The researchers discovered that 49 of the patients -- 28 percent -- suffered some form of heart damage while on the drug, most experiencing damage that could lead to heart failure. One woman died because of such heart failure. In addition, 31 of those patients suffered heart damage while taking only Herceptin, while the other 18 were taking the drug combined with chemotherapy.
Heart function improved in 46 of the 49 patients with heart damage when Herceptin treatment was stopped and common heart drugs such as ACE inhibitors or beta-blockers were started.
"What's so astonishing about this finding," said Mike Adams, a consumer health advocate and frequent critic of dangerous drugs, "is not only that the drug apparently harms such a huge percentage of patients, but also that the drug's maker and the mainstream media are claiming this is no big deal. Can you imagine the national outcry if an herb harmed 28 percent of its users?"
The researchers recommend that advanced breast cancer patients have a cardiac assessment before and during treatment with Herceptin. The study did not examine patients with early-stage breast cancer.
Critics of conventional cancer treatments such as Herceptin say that herbal remedies for cancer would be quickly pulled from the market if they harmed 28 percent of patients, but Herceptin and other potentially toxic treatments are allowed to remain on the market in spite of dangerous side effects because they make money for pharmaceutical companies.

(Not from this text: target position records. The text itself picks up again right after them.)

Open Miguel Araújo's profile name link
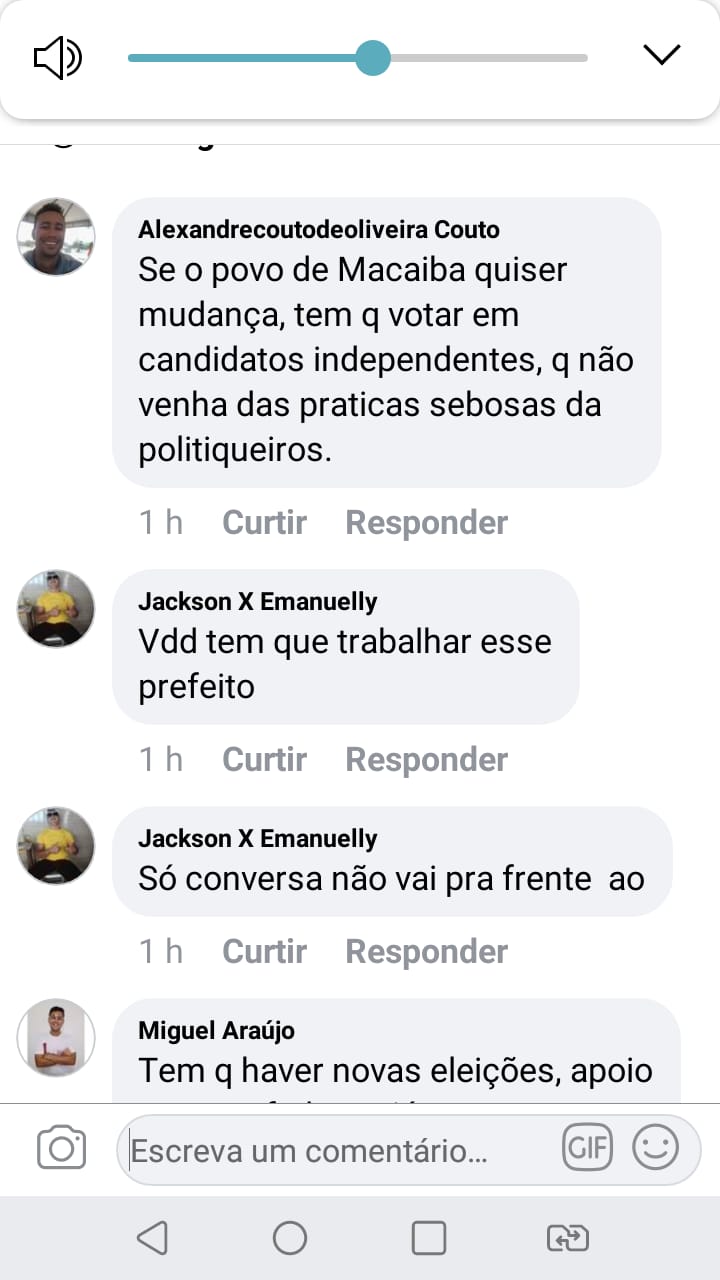Image resolution: width=720 pixels, height=1280 pixels. [216, 1030]
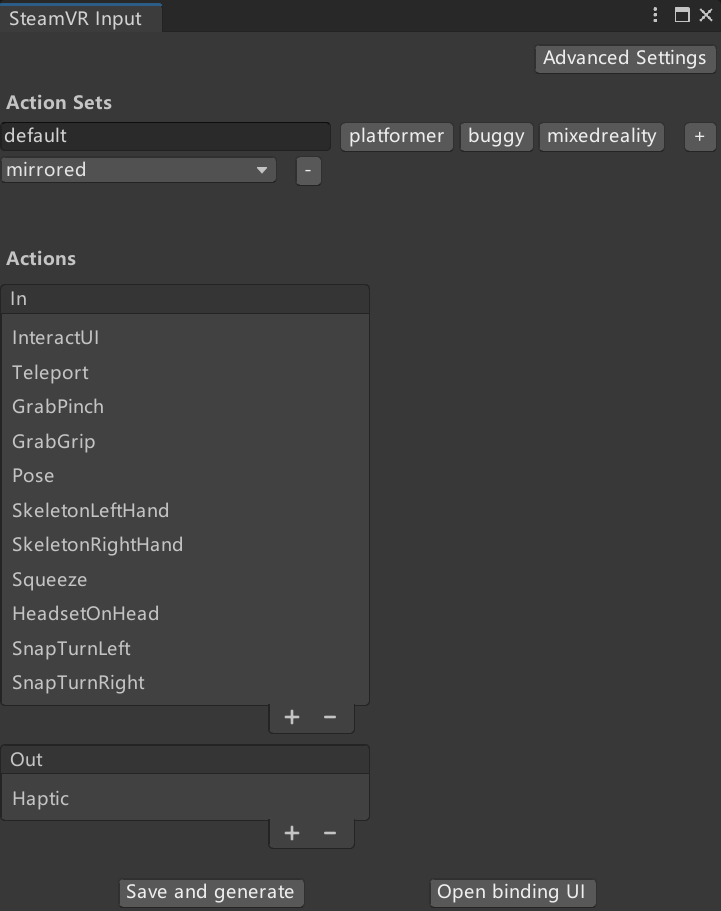Create a new action set with plus button

[699, 137]
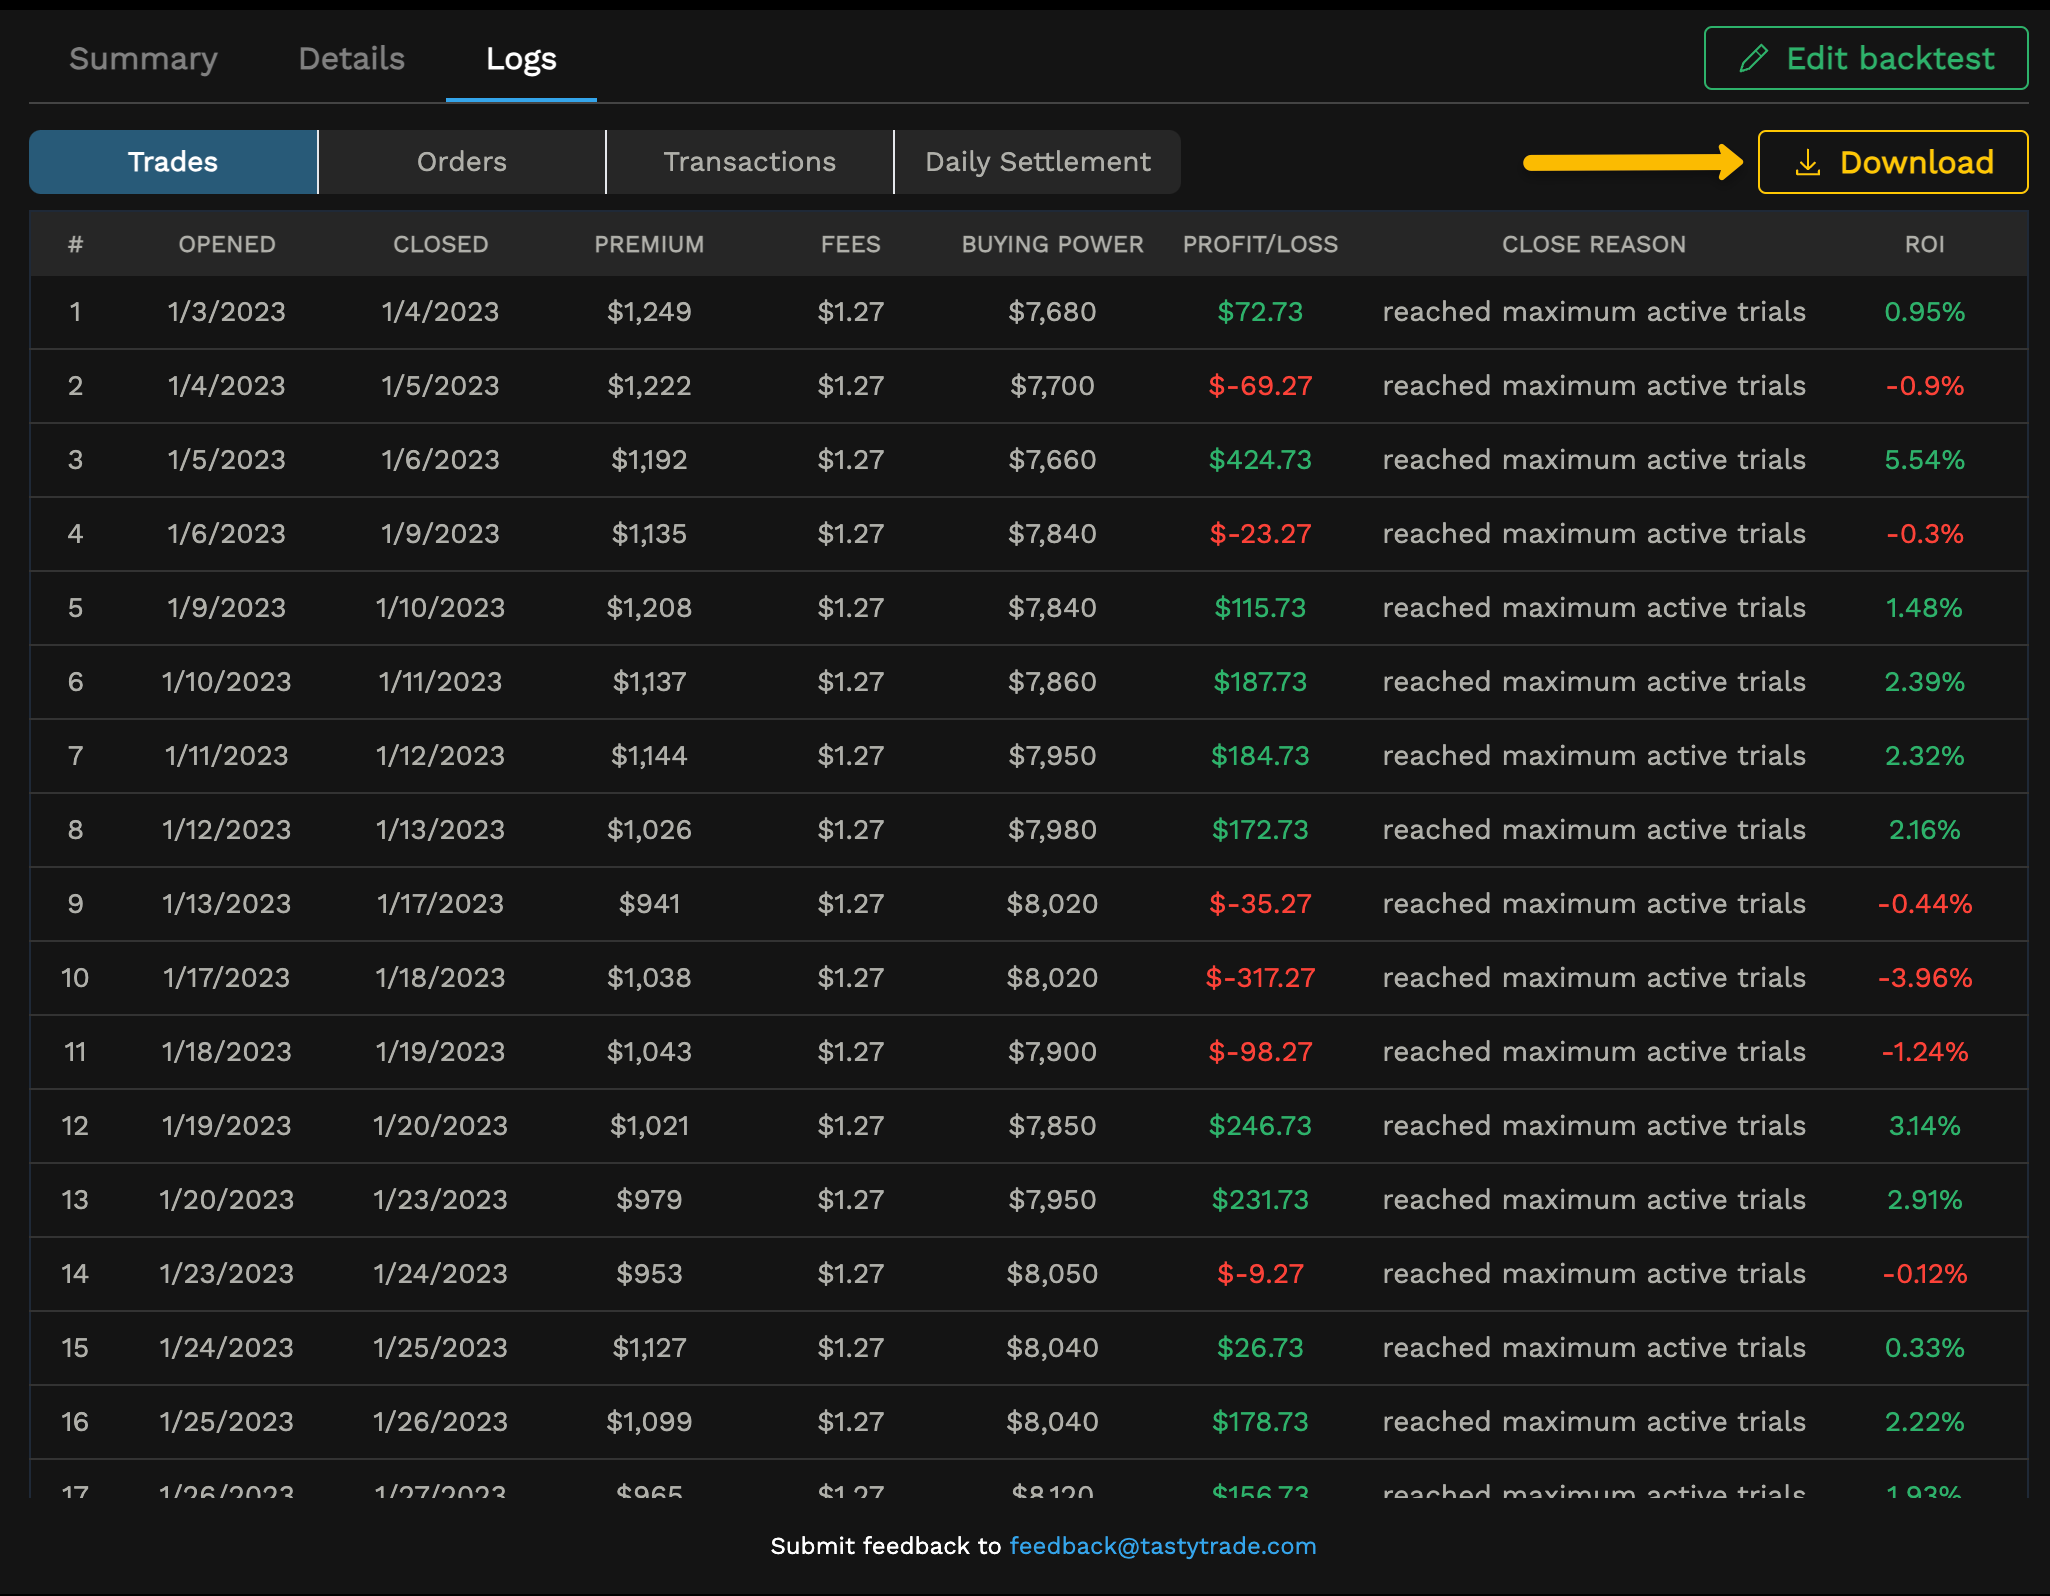Click the download arrow icon
The image size is (2050, 1596).
1807,163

"What else is astonishing about Herceptin," added Mike Adams, "is that clinical trials show it only helps a tiny fraction of patients avoid breast cancer. One study showed that only 0.6 percent of patients were helped by the drug. Given the 28 percent rate of harm revealed today, this means the drug appears to harm 46 times as many people as it helps. And yet Herceptin remains one of the most widely-hyped drugs in the history of Big Pharma."
"Scientific skepticism is ancient history in modern medicine," Adams added.